▶ **Your goal**: Can you output every line of the records below as a Markdown table with the columns "Row" and "Line," numbering each row and leaving out blank lines?

▶ **Dataset extract**:
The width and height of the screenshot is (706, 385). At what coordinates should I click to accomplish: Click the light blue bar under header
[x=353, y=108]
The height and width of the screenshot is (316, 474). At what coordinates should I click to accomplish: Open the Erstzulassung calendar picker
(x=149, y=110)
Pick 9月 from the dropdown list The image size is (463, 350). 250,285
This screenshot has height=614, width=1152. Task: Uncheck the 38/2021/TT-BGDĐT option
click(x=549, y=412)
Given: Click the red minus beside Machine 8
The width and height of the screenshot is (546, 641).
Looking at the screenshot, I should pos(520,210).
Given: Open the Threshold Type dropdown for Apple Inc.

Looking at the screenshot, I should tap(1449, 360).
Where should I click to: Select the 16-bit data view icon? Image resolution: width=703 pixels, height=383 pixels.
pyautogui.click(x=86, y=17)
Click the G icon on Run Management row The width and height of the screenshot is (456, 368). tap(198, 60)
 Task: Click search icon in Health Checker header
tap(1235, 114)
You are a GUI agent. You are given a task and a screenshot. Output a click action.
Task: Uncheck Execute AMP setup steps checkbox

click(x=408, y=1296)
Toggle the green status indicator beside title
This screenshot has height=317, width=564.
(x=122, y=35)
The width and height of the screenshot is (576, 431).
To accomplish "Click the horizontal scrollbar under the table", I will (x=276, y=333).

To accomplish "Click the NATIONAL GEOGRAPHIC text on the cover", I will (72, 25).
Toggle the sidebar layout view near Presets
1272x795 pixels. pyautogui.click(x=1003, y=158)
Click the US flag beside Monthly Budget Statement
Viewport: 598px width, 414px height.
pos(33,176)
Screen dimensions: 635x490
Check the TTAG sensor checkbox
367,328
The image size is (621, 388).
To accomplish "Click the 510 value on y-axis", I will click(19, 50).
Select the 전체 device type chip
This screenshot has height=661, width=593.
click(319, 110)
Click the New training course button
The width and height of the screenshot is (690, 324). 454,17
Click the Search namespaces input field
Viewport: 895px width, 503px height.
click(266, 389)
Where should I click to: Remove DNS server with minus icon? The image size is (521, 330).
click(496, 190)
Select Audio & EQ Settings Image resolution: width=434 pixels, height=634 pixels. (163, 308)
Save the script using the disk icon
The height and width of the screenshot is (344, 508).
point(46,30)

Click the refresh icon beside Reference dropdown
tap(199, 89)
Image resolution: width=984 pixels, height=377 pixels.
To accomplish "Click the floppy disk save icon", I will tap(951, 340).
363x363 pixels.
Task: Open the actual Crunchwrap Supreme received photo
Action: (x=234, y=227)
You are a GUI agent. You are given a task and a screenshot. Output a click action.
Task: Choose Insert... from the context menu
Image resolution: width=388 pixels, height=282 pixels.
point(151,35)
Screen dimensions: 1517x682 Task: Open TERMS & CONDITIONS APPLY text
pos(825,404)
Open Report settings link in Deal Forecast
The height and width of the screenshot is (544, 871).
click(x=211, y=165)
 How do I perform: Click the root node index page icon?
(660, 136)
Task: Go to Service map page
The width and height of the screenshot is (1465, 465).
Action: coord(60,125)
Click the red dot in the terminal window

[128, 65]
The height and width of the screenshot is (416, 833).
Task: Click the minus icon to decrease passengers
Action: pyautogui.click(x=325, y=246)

▶ **Task solution**:
| Row | Line |
|---|---|
| 1 | The width and height of the screenshot is (706, 385). At what coordinates should I click to accomplish: Click the light blue bar under header |
| 2 | [x=353, y=108] |
| 3 | The height and width of the screenshot is (316, 474). At what coordinates should I click to accomplish: Open the Erstzulassung calendar picker |
| 4 | (x=149, y=110) |
| 5 | Pick 9月 from the dropdown list The image size is (463, 350). 250,285 |
| 6 | This screenshot has height=614, width=1152. Task: Uncheck the 38/2021/TT-BGDĐT option |
| 7 | click(x=549, y=412) |
| 8 | Given: Click the red minus beside Machine 8 |
| 9 | The width and height of the screenshot is (546, 641). |
| 10 | Looking at the screenshot, I should pos(520,210). |
| 11 | Given: Open the Threshold Type dropdown for Apple Inc. |
| 12 | Looking at the screenshot, I should tap(1449, 360). |
| 13 | Where should I click to: Select the 16-bit data view icon? Image resolution: width=703 pixels, height=383 pixels. |
| 14 | pyautogui.click(x=86, y=17) |
| 15 | Click the G icon on Run Management row The width and height of the screenshot is (456, 368). tap(198, 60) |
| 16 |  Task: Click search icon in Health Checker header |
| 17 | tap(1235, 114) |
| 18 | You are a GUI agent. You are given a task and a screenshot. Output a click action. |
| 19 | Task: Uncheck Execute AMP setup steps checkbox |
| 20 | click(x=408, y=1296) |
| 21 | Toggle the green status indicator beside title |
| 22 | This screenshot has height=317, width=564. |
| 23 | (x=122, y=35) |
| 24 | The width and height of the screenshot is (576, 431). |
| 25 | To accomplish "Click the horizontal scrollbar under the table", I will (x=276, y=333). |
| 26 | To accomplish "Click the NATIONAL GEOGRAPHIC text on the cover", I will (72, 25). |
| 27 | Toggle the sidebar layout view near Presets |
| 28 | 1272x795 pixels. pyautogui.click(x=1003, y=158) |
| 29 | Click the US flag beside Monthly Budget Statement |
| 30 | Viewport: 598px width, 414px height. |
| 31 | pos(33,176) |
| 32 | Screen dimensions: 635x490 |
| 33 | Check the TTAG sensor checkbox |
| 34 | 367,328 |
| 35 | The image size is (621, 388). |
| 36 | To accomplish "Click the 510 value on y-axis", I will click(19, 50). |
| 37 | Select the 전체 device type chip |
| 38 | This screenshot has height=661, width=593. |
| 39 | click(319, 110) |
| 40 | Click the New training course button |
| 41 | The width and height of the screenshot is (690, 324). 454,17 |
| 42 | Click the Search namespaces input field |
| 43 | Viewport: 895px width, 503px height. |
| 44 | click(266, 389) |
| 45 | Where should I click to: Remove DNS server with minus icon? The image size is (521, 330). |
| 46 | click(496, 190) |
| 47 | Select Audio & EQ Settings Image resolution: width=434 pixels, height=634 pixels. (163, 308) |
| 48 | Save the script using the disk icon |
| 49 | The height and width of the screenshot is (344, 508). |
| 50 | point(46,30) |
| 51 | Click the refresh icon beside Reference dropdown |
| 52 | tap(199, 89) |
| 53 | Image resolution: width=984 pixels, height=377 pixels. |
| 54 | To accomplish "Click the floppy disk save icon", I will tap(951, 340). |
| 55 | 363x363 pixels. |
| 56 | Task: Open the actual Crunchwrap Supreme received photo |
| 57 | Action: (x=234, y=227) |
| 58 | You are a GUI agent. You are given a task and a screenshot. Output a click action. |
| 59 | Task: Choose Insert... from the context menu |
| 60 | Image resolution: width=388 pixels, height=282 pixels. |
| 61 | point(151,35) |
| 62 | Screen dimensions: 1517x682 Task: Open TERMS & CONDITIONS APPLY text |
| 63 | pos(825,404) |
| 64 | Open Report settings link in Deal Forecast |
| 65 | The height and width of the screenshot is (544, 871). |
| 66 | click(x=211, y=165) |
| 67 |  How do I perform: Click the root node index page icon? |
| 68 | (660, 136) |
| 69 | Task: Go to Service map page |
| 70 | The width and height of the screenshot is (1465, 465). |
| 71 | Action: coord(60,125) |
| 72 | Click the red dot in the terminal window |
| 73 | [128, 65] |
| 74 | The height and width of the screenshot is (416, 833). |
| 75 | Task: Click the minus icon to decrease passengers |
| 76 | Action: pyautogui.click(x=325, y=246) |